• **The problem**
If a line of the data below contains the string "filter", copy it into your answer.

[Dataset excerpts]
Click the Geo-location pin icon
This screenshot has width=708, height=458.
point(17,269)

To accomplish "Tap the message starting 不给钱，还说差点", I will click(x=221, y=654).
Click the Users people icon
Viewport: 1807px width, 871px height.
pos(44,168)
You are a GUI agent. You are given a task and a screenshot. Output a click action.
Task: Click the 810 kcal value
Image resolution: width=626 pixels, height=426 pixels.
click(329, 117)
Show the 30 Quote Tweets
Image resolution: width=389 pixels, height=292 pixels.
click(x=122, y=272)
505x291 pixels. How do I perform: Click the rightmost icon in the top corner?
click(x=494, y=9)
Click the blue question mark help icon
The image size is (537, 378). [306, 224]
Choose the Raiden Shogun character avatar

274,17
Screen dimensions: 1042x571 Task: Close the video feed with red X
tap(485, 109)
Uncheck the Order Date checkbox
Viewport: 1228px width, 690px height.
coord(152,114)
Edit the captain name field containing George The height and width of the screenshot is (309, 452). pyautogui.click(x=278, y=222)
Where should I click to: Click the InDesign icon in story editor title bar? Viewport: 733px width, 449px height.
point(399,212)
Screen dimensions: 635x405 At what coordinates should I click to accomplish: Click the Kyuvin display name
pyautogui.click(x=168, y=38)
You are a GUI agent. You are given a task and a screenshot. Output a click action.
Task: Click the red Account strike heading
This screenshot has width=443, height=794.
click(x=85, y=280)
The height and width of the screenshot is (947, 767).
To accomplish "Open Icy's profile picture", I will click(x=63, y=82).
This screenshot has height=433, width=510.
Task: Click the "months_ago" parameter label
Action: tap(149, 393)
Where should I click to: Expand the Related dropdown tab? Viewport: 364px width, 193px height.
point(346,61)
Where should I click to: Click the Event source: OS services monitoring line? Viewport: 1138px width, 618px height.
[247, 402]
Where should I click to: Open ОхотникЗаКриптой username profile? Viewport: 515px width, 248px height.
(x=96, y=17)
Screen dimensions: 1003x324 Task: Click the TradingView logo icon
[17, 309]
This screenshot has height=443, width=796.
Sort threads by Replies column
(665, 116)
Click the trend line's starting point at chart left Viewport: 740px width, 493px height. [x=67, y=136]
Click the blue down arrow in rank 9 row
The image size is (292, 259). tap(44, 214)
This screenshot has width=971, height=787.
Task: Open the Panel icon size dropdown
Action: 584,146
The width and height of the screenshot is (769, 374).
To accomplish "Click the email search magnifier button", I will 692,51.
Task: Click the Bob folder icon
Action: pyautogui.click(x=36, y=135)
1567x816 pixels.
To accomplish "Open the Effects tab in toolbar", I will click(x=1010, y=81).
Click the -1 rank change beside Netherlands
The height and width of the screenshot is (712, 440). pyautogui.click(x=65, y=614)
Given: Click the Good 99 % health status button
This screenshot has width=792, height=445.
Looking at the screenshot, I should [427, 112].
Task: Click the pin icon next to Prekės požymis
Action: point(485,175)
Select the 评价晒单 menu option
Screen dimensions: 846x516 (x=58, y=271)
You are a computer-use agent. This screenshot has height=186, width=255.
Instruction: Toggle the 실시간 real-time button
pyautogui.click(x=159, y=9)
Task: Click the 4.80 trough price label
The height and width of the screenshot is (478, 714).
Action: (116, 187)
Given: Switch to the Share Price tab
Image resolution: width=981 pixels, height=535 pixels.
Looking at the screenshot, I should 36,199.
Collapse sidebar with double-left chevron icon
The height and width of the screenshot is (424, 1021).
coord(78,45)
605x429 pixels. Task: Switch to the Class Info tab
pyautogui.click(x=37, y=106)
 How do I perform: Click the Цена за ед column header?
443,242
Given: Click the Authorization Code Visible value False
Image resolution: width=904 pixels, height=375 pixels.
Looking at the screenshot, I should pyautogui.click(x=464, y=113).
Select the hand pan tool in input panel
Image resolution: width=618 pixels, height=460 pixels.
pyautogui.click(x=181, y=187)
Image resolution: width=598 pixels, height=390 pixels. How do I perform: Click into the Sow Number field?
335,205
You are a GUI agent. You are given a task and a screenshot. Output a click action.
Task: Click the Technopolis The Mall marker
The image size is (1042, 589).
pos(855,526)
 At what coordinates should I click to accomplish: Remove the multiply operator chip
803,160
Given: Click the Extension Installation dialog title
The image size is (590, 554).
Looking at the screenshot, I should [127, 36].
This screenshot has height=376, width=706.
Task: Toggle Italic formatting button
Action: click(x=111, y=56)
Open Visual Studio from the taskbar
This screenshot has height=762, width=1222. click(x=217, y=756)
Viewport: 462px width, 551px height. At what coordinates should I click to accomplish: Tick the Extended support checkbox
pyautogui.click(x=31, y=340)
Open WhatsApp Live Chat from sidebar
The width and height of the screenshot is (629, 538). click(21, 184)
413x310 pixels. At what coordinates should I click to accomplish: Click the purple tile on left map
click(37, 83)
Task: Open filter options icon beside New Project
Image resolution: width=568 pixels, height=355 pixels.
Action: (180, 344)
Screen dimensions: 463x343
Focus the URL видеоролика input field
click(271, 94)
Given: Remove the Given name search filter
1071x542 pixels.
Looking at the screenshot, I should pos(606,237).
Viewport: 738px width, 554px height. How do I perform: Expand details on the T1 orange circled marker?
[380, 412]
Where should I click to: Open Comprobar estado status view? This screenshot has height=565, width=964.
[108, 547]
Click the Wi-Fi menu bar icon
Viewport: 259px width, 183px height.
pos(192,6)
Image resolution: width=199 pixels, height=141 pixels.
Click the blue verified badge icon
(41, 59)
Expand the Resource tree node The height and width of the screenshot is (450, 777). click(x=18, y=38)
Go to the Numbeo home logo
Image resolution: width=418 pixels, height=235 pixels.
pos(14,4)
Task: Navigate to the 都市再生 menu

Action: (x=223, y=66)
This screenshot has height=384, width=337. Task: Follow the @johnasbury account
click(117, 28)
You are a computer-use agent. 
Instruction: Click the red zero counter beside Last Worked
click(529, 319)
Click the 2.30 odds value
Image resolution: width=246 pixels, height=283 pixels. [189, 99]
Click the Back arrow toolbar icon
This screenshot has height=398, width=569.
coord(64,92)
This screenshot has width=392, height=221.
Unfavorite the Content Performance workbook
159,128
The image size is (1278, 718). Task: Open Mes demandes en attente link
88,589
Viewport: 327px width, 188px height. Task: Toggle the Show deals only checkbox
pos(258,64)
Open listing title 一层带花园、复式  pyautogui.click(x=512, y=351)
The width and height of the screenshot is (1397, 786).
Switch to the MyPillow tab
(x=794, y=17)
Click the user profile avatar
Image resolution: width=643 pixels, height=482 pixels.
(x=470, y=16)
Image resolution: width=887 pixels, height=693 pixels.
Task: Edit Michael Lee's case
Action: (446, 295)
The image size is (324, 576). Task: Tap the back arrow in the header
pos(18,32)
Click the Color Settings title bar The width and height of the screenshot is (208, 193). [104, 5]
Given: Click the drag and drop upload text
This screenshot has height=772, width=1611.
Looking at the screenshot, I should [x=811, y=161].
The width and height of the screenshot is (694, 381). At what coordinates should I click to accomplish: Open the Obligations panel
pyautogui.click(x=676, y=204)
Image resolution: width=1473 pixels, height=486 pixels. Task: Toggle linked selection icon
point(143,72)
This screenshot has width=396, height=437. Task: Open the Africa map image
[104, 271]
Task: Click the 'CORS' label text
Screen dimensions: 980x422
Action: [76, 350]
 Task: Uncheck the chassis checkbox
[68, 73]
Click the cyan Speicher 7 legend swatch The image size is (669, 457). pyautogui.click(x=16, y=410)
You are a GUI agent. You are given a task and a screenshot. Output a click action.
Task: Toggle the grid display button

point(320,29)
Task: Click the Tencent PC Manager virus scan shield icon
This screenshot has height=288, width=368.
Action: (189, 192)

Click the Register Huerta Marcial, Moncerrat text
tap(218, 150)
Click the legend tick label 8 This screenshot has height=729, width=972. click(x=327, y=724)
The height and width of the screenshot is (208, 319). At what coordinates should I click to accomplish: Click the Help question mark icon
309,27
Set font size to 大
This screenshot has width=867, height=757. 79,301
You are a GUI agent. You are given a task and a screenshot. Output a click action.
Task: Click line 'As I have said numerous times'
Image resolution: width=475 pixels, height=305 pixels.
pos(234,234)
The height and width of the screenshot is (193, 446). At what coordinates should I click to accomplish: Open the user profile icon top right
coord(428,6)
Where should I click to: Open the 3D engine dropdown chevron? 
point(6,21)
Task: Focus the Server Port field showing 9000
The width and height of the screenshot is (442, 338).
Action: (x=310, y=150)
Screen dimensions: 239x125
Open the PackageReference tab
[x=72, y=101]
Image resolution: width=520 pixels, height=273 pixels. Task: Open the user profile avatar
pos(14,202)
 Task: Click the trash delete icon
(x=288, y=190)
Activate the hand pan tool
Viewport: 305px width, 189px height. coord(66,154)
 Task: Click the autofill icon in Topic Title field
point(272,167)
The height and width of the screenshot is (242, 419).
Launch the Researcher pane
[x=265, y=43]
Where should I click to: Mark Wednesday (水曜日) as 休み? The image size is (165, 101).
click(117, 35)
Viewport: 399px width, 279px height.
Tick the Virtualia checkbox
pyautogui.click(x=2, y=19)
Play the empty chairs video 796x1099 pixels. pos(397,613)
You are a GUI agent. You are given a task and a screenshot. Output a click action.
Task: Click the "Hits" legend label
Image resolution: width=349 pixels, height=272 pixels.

• **Answer area**
Task: Open filter options icon beside New Project
Given: Remove the Given name search filter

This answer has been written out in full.